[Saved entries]

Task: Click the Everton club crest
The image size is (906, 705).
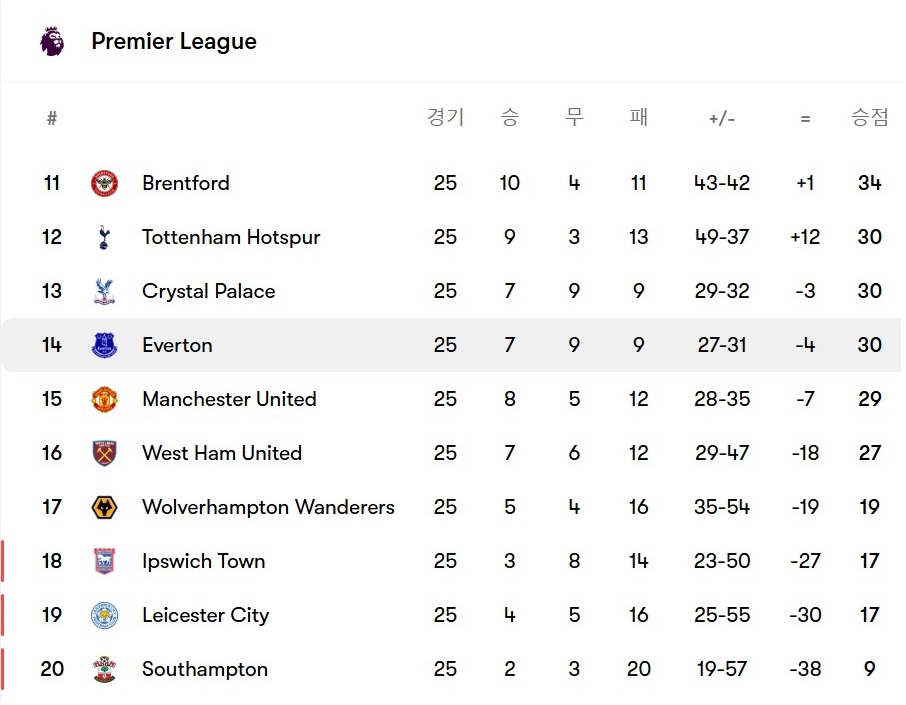Action: [105, 345]
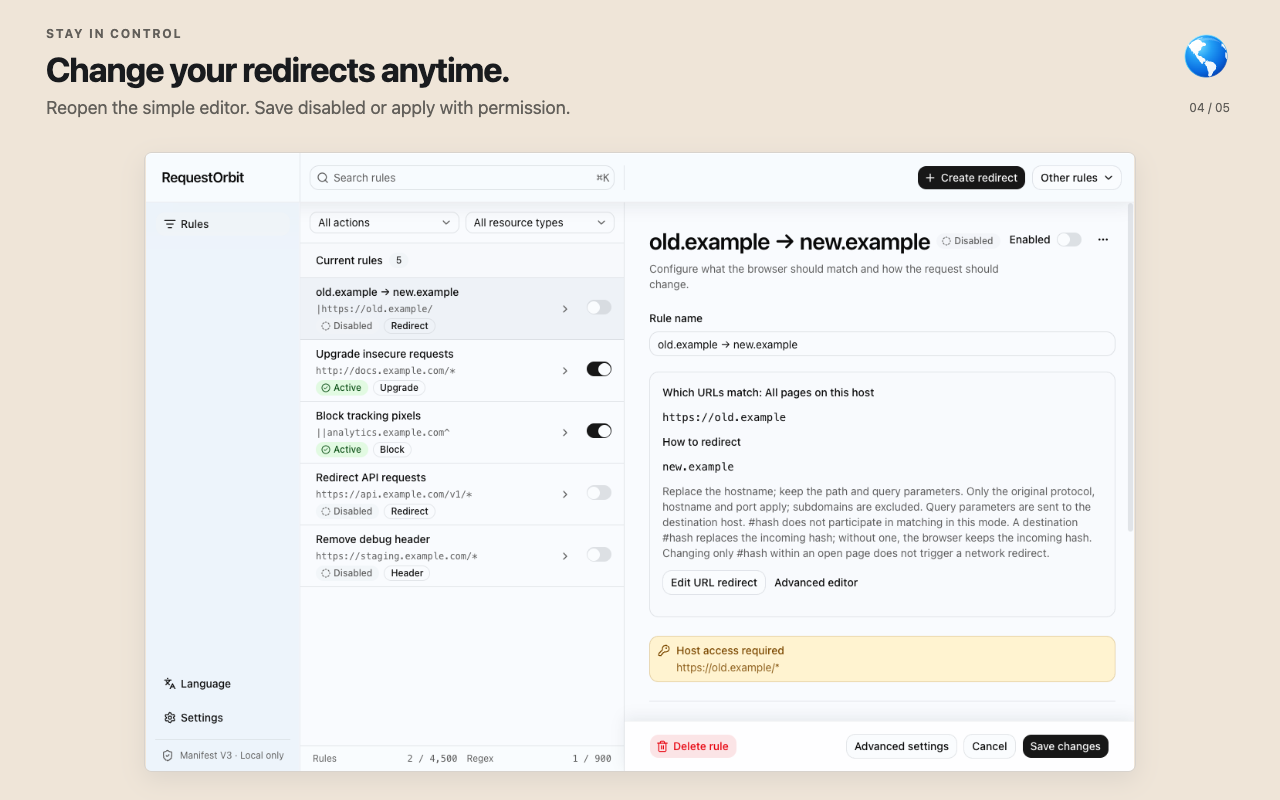
Task: Open the All resource types dropdown
Action: click(x=540, y=223)
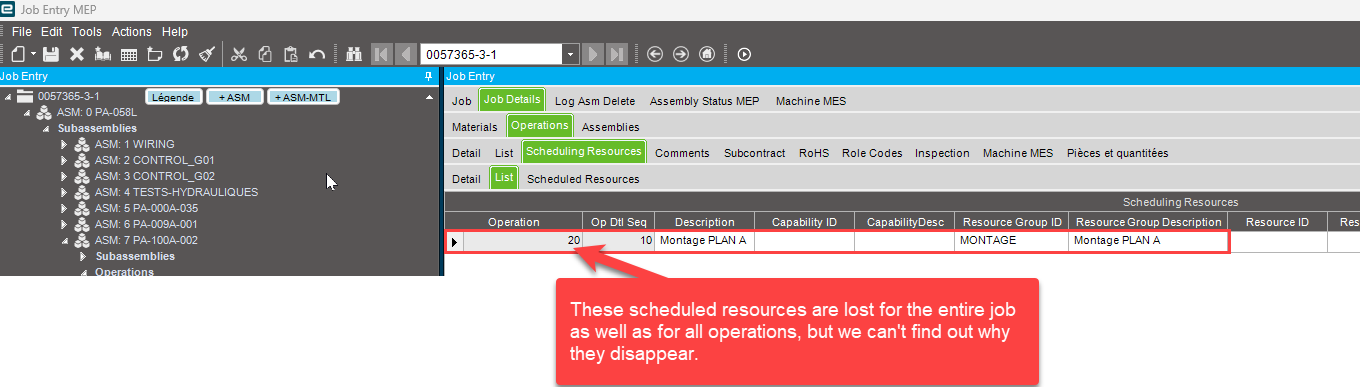Viewport: 1360px width, 387px height.
Task: Click the +ASM-MTL button
Action: (x=305, y=97)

*Brief:* Each line of the data must be restated exactly, and the pictures must be left out.

*Result for this exercise:*
Task: Click the Everton club crest
The image size is (906, 705).
Action: [105, 345]
Task: Open the All resource types dropdown
Action: click(x=540, y=223)
Viewport: 1360px width, 387px height.
Task: Click the +ASM-MTL button
Action: (x=305, y=97)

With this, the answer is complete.